Haber: Merve TOKAZ
Fotoğraf: Hamza AKTAY
İnsanlık var olduğu andan itibaren iletişim halinde. Hızla artan teknoloji, giderek artan istek ve ihtiyaçlar ile birlikte iletişim araçları da yeni bir boyut kazandı. Günümüze gelindiğinde ise sınırları aşan bir güç ile karşı karşıya kaldığımızı görüyoruz. Özellikle son yıllarda hayatımızın ayrılmaz bir parçası haline gelen sosyal medya kavramının birey ve toplum üzerinde yarattığı etkileri, artı ve eksi değerleri ve bu dönüşümün arkasında yatan nedenleri İstanbul Üniversitesi İletişim Fakültesi Gazetecilik Bölümü öğretim üyesi Prof. Dr. Uğur Gündüz’e sorduk.
Medya Kabuk Değiştiriyor
Sosyal medyanın yaygınlaşması ile birlikte sivil toplum örgütleri ve siyasi parti liderleri geleneksel medya yöntemleri yerine sosyal medya aracılığıyla kitlelere yön verebilir hale geldi. Ana akım medyanın sosyal medya karşısında etkisiz kalmasının altında yatan en önemli nedenin medya alanında yaşanan ‘tekelleşme’ olduğuna dikkat çeken Prof. Dr. Gündüz, “ Özellikle tekelleşme ve diğer bazı etkenler medyanın kendisine atfedilen toplumsal rolü yerine getirmesine engel oluyor. Toplumun sıradan kesimleri yalnızca şiddetin içinde yer aldıklarında haber değeri taşıyorlar. Geleneksel medyanın insanların seslerini duyurmalarındaki bu kısıtlamaları ve yetersiz kalması sonucunda ise insanlar sosyal medya aracılığıyla seslerini duyurmaya başlıyorlar” diyerek bu durumun devam etmesi halinde geleneksel medyanın mevcut değerini kaybetmesinin kaçınılmaz olduğunu ifade etti.
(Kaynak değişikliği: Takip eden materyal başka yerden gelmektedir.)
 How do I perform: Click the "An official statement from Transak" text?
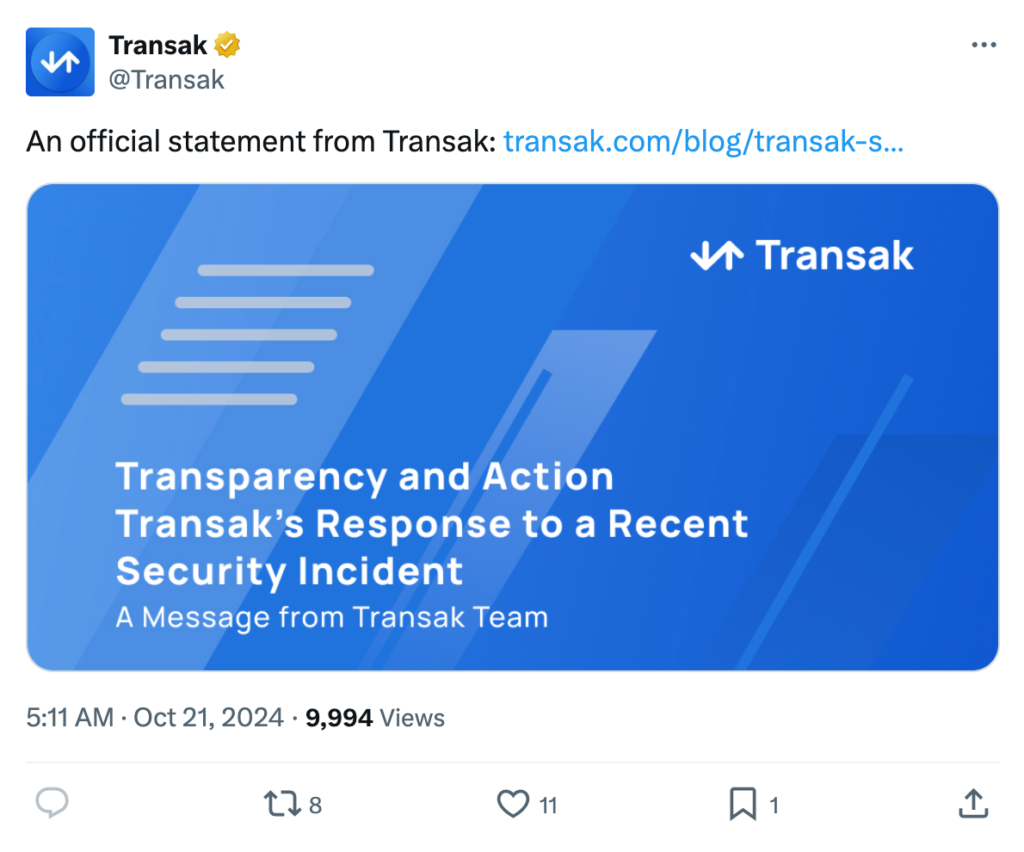click(260, 141)
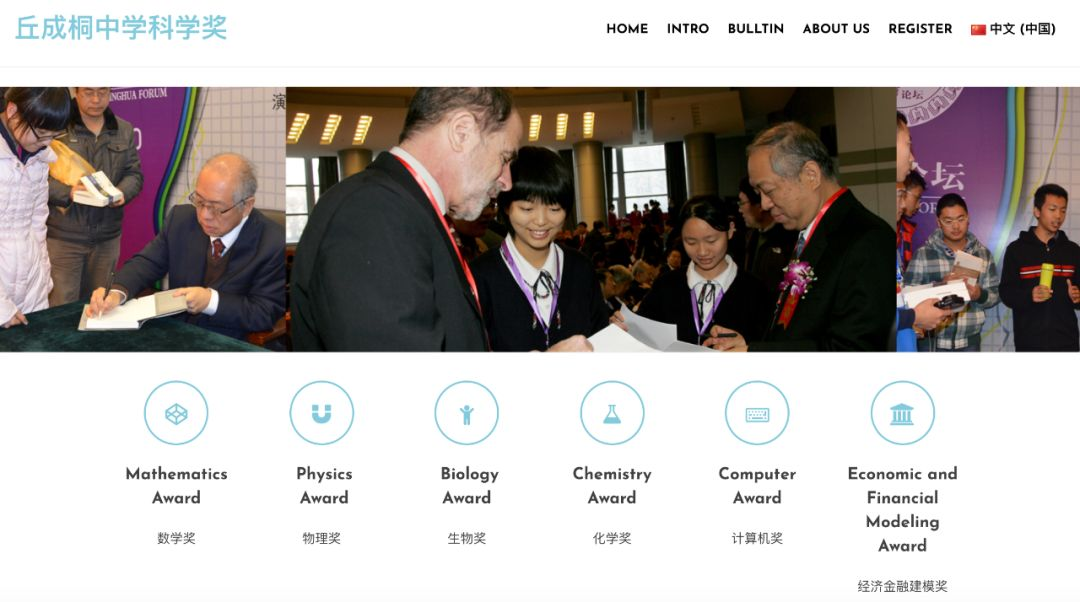The height and width of the screenshot is (602, 1080).
Task: Open the Physics Award heading link
Action: point(324,486)
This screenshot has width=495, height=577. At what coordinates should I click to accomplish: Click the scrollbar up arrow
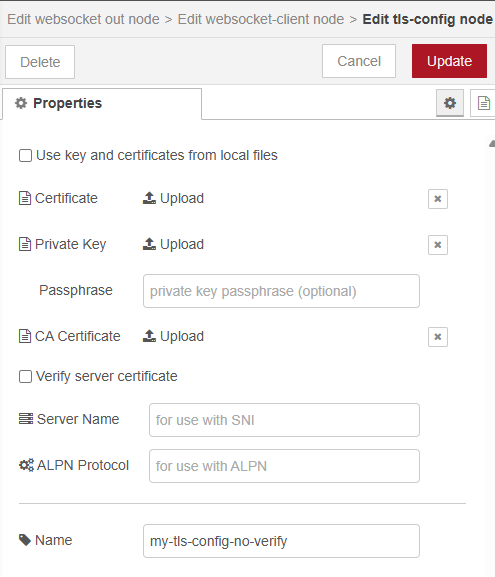click(492, 144)
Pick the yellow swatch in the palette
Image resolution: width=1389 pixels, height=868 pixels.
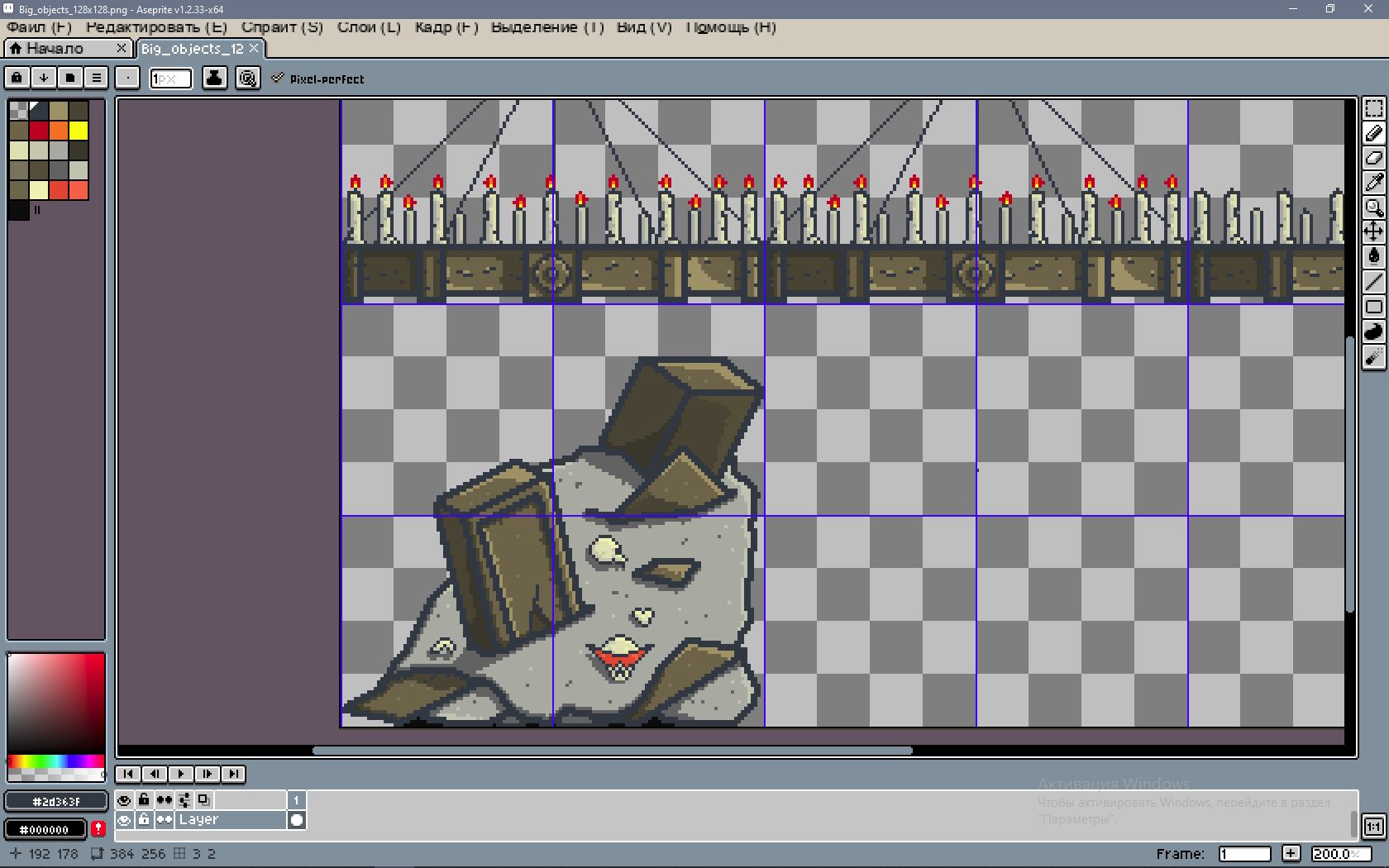click(79, 131)
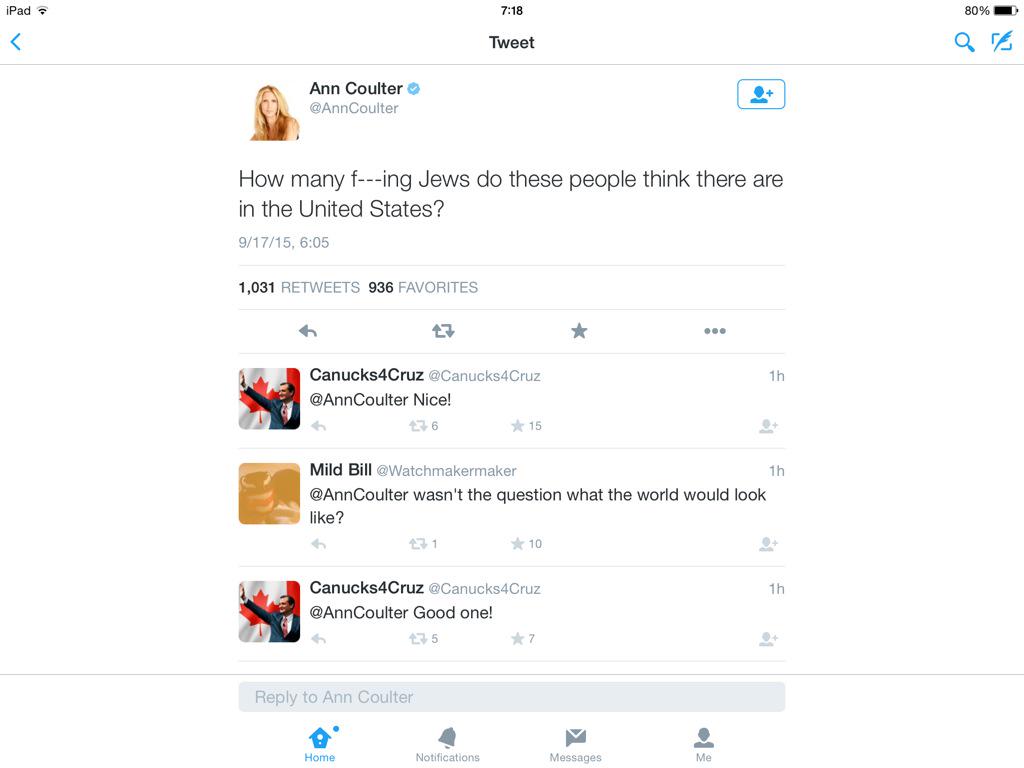Reply to the "Good one!" tweet
Image resolution: width=1024 pixels, height=768 pixels.
(319, 639)
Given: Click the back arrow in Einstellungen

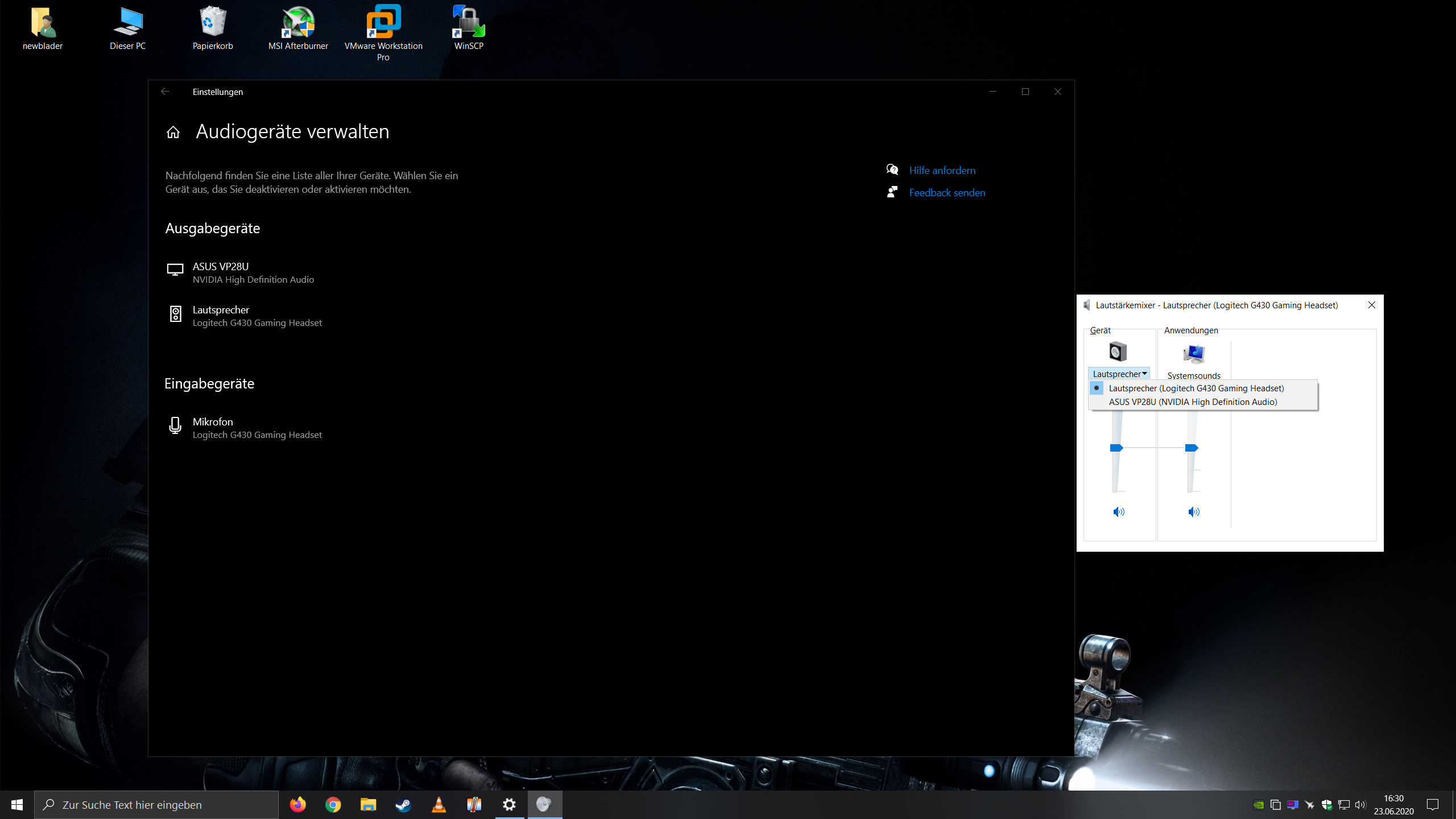Looking at the screenshot, I should pyautogui.click(x=165, y=92).
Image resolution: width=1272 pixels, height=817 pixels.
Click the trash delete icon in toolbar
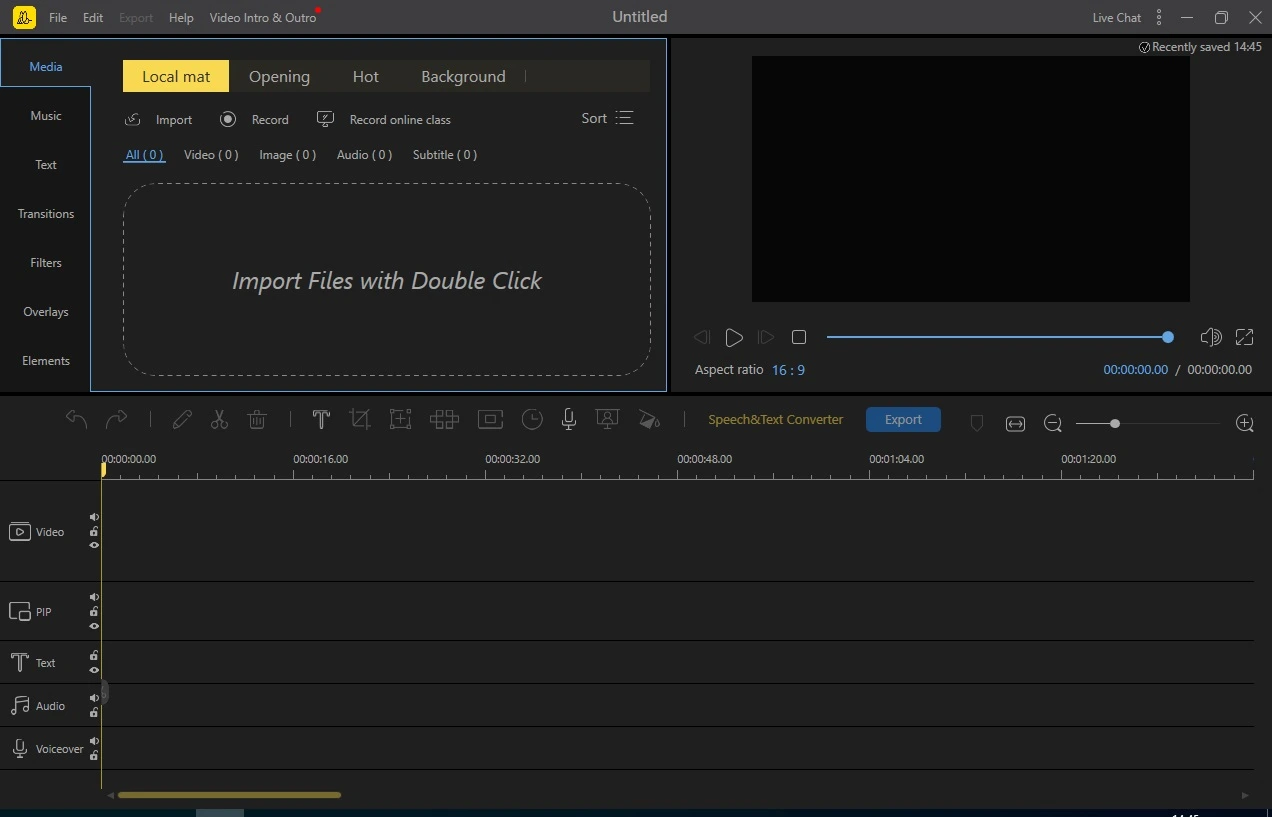coord(257,420)
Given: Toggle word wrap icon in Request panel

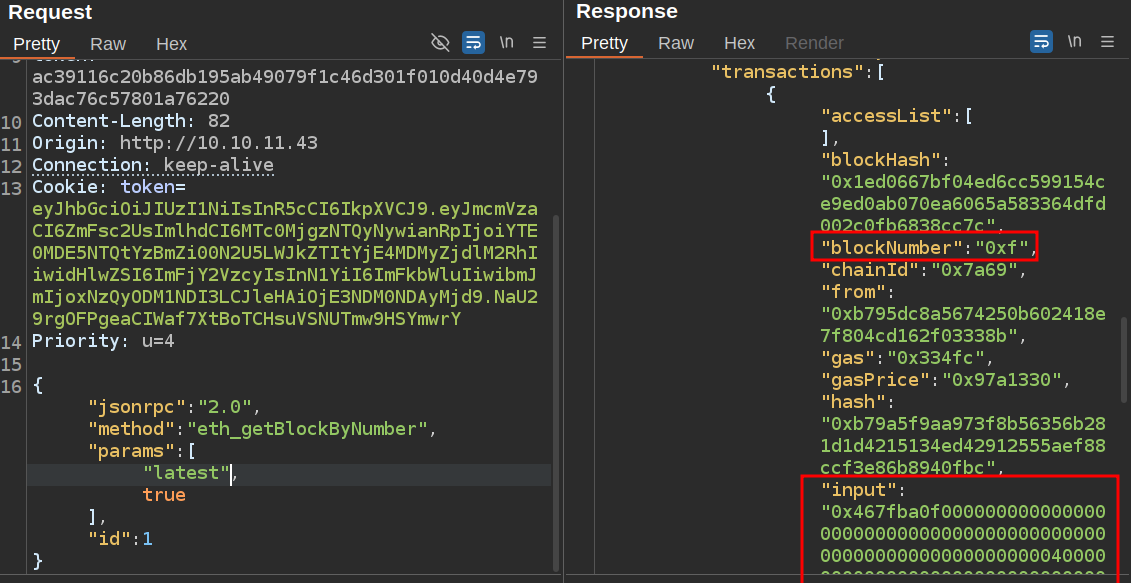Looking at the screenshot, I should coord(473,42).

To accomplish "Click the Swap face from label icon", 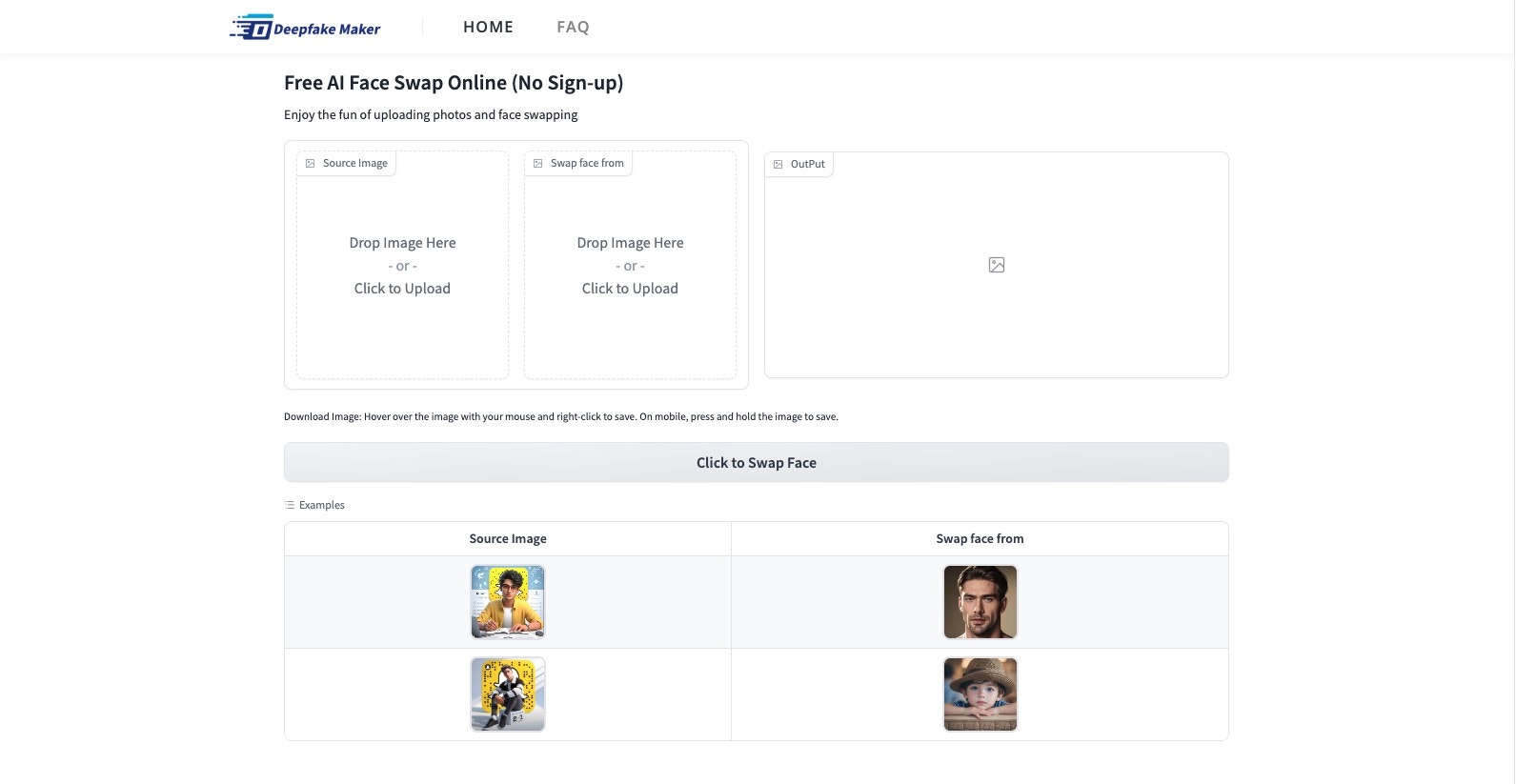I will 538,164.
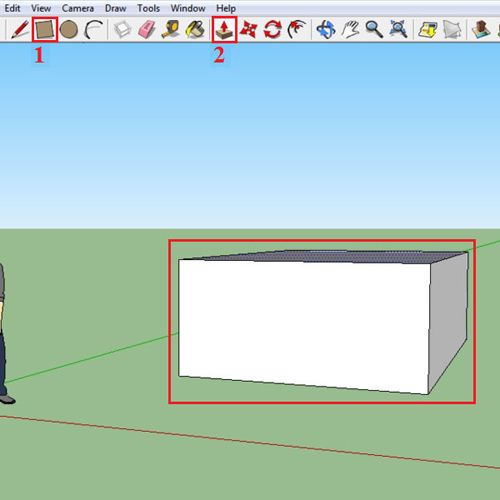Open the Camera menu
Viewport: 500px width, 500px height.
[x=78, y=8]
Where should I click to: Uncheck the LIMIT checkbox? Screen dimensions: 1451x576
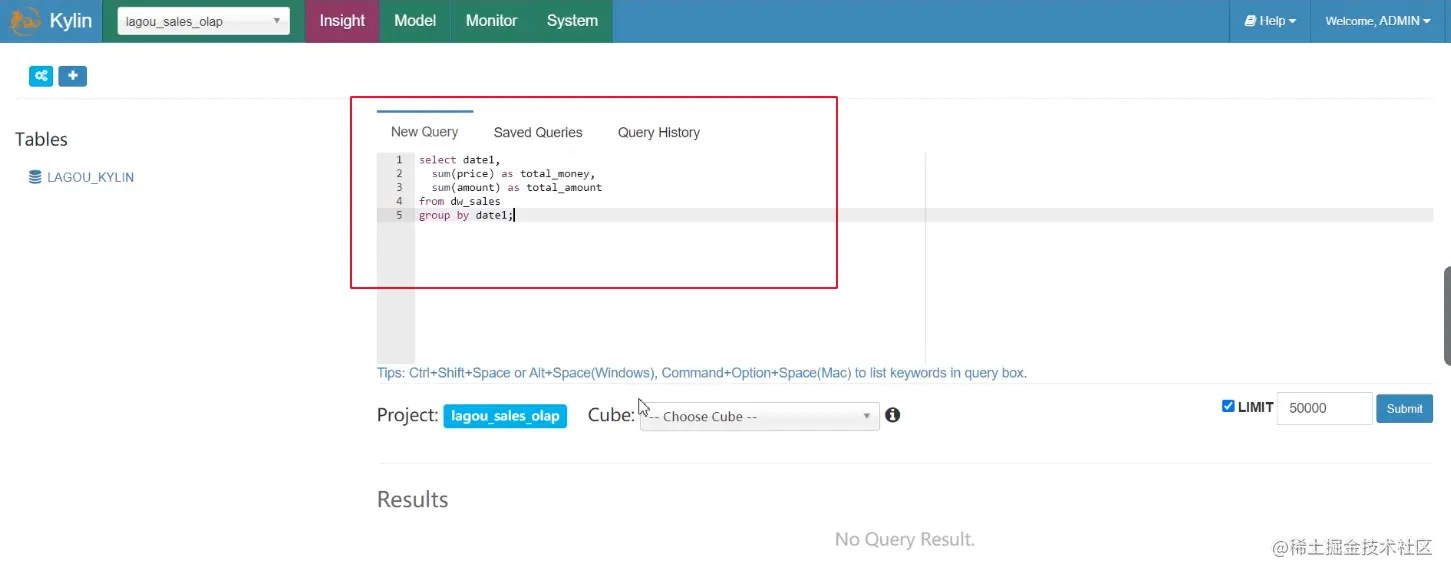click(1228, 406)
Sosyal Medyanın Toplumsal Olaylardaki Rolü Büyük
Arap Baharı, Occupy Wall Street, Gezi Parkı olayları gibi toplumsal hareketler incelendiğinde sosyal medyanın ülkelerin siyasi otoritelerine etki edecek kadar güçlü bir etkileşim aracı haline geldiği görülebiliyor. Günümüzde sosyal medyanın önemli bir örgütlenme aracı olarak karşımıza çıktığını belirten Prof. Dr. Gündüz şu ifadelere yer verdi: “Toplumsal hareketler ve sivil toplum ile ilgili olarak internetin sahip olduğu potansiyel, daha akışkan ve kısa vadeli katılım sağlamaya özellikle kayıt dışı yani ‘kurumsal olmayan’ siyasi süreçlere ve toplumsal harekete katılımı teşvik etmektedir. Tabi bu potansiyelin değerlendirilmesinde kısıtlamaların varlığını da göz ardı etmemek gerekir. Sosyal medya bu anlamda aktivist grupların da iletişim biçimlerini değiştirmiştir. Bu durum ‘dijital aktivizm’ ve ‘yurttaş gazeteciliği’ gibi olguları beraberinde getirmiştir. Günümüzde sosyal, kültürel ve ekonomik hayatın her alanına entegre olan internet, aktivist grupların da önemli paylaşım alanlarında biri haline gelmiş durumdadır.”
Yalnızlaşıyor Muyuz?
Sosyal medyanın kullanımının yaygın hale gelmesi ile birlikte ‘kalabalık kentlerde sıkışan birey’ özelliğini taşıyan bireylerin sayısında hızlı bir artış gözleniyor. Bu zemini oluşturan sebepleri Prof. Dr. Uğur Gündüz şöyle değerlendirdi: “Çevremizde, yerel, bölgesel, ulusal ve uluslararası anlamda değerlendirildiğinde, yalnızmış gibi görünen bireylerin, hangi sosyal ağlarda ne denli büyük bir toplumsal güce ve etkinliğe sahip olduğunu öngörebilmek gerçekten çok zor. Günümüz araştırmalarının da pek çoğu, sosyal ağların yönlendiriciliğini sınamayı amaçlamakta, bireyin nasıl olup da gerçekliğinden bile pek emin olmadığı ‘bilgi’ parçacıklarını alıp yaşamının merkezine oturtabildiğinin mantıklı, sağduyulu ve gerçekçi açıklamaları yapılmaya çalışılmaktadır.” diyerek sosyal medyanın doğası ve yapısı gereği sağlıklı bilgi dolaşımına uygun olmadığının da altını çizdi.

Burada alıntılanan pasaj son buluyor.